List every line in the entries below that contains the word "what", copying each such line in full.

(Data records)
━━━━━━

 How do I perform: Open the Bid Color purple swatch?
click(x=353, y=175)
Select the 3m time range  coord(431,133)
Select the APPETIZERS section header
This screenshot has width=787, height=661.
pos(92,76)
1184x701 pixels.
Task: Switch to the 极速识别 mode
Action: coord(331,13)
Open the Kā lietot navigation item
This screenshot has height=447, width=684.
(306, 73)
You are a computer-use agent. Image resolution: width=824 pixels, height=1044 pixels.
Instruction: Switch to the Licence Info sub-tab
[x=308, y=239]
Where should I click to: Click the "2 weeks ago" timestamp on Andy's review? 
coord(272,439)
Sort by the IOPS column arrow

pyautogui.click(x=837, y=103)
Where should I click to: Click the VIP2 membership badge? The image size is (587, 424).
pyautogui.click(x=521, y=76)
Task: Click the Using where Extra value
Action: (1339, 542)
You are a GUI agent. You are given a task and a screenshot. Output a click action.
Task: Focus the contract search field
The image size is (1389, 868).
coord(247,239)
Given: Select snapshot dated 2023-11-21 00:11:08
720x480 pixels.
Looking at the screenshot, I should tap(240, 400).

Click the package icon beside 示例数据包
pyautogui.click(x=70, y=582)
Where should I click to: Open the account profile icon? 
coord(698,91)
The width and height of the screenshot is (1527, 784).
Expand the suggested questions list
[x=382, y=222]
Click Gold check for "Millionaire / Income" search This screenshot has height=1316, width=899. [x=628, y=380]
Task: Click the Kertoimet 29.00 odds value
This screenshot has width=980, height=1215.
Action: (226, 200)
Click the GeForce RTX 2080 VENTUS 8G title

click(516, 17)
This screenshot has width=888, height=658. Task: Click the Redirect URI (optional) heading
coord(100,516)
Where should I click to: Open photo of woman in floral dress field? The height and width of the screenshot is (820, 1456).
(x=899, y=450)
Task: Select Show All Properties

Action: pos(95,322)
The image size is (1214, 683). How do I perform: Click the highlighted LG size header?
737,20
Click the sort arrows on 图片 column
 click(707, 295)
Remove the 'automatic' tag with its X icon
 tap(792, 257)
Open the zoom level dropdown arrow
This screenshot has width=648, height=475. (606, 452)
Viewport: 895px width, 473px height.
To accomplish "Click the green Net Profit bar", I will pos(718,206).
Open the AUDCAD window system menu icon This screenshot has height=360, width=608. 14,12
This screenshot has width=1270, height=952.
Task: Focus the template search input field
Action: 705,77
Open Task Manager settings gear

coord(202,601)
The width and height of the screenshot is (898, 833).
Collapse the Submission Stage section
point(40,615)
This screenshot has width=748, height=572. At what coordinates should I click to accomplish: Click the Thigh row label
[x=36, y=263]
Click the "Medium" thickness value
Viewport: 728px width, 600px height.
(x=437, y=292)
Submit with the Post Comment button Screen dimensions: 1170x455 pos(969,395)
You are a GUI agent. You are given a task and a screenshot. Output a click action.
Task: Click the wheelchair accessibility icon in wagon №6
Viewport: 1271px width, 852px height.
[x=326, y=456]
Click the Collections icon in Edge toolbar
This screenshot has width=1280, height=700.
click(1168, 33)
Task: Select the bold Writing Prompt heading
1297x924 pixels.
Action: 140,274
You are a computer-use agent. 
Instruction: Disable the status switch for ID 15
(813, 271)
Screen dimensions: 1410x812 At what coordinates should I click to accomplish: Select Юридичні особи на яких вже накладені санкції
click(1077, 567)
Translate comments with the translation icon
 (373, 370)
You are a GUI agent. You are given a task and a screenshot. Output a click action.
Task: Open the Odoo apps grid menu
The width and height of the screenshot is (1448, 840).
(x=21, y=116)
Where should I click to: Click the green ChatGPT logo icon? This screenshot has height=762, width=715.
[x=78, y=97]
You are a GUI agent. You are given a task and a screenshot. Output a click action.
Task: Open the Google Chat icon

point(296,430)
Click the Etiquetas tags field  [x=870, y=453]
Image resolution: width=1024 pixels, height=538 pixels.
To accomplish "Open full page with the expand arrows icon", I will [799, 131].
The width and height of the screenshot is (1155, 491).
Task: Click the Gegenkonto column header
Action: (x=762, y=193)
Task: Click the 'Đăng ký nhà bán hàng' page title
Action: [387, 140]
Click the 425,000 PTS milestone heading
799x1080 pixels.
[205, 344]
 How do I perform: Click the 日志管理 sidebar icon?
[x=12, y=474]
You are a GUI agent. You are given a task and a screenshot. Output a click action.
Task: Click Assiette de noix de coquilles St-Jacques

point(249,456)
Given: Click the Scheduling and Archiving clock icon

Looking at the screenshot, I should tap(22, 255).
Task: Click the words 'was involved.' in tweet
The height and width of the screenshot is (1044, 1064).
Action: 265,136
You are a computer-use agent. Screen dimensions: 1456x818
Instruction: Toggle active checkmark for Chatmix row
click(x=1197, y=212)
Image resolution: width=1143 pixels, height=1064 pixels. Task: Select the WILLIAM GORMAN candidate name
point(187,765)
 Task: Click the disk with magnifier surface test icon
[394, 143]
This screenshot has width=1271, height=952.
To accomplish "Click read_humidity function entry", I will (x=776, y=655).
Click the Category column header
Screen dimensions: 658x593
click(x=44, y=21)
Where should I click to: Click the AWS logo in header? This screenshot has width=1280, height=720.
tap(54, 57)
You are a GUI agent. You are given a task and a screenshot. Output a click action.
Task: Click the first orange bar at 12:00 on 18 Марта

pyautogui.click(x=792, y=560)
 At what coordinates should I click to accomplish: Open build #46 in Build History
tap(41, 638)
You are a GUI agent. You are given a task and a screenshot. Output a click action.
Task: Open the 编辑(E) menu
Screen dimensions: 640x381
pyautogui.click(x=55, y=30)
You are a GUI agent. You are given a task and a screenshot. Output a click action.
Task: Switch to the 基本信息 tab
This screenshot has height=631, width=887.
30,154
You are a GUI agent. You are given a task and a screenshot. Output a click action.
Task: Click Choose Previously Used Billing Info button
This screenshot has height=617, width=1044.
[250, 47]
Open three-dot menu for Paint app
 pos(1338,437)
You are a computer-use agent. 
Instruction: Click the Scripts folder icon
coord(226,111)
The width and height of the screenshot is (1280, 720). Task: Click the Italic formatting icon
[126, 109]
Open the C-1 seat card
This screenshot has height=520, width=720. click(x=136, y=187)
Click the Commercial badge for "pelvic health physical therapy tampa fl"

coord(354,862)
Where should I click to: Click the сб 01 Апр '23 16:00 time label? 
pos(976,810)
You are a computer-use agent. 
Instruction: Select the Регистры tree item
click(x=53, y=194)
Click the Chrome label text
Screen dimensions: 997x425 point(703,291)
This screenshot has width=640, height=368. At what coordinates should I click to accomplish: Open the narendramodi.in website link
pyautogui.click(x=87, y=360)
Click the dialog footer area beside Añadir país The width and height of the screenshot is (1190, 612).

━━━━━━

Correct output
This screenshot has width=748, height=572. At what coordinates should I click to accomplish: Click the Thigh row label
Screen dimensions: 1410x812 At what coordinates should I click to accomplish: Select Юридичні особи на яких вже накладені санкції
 At what coordinates should I click to accomplish: Open build #46 in Build History
This screenshot has width=640, height=368. At what coordinates should I click to accomplish: Open the narendramodi.in website link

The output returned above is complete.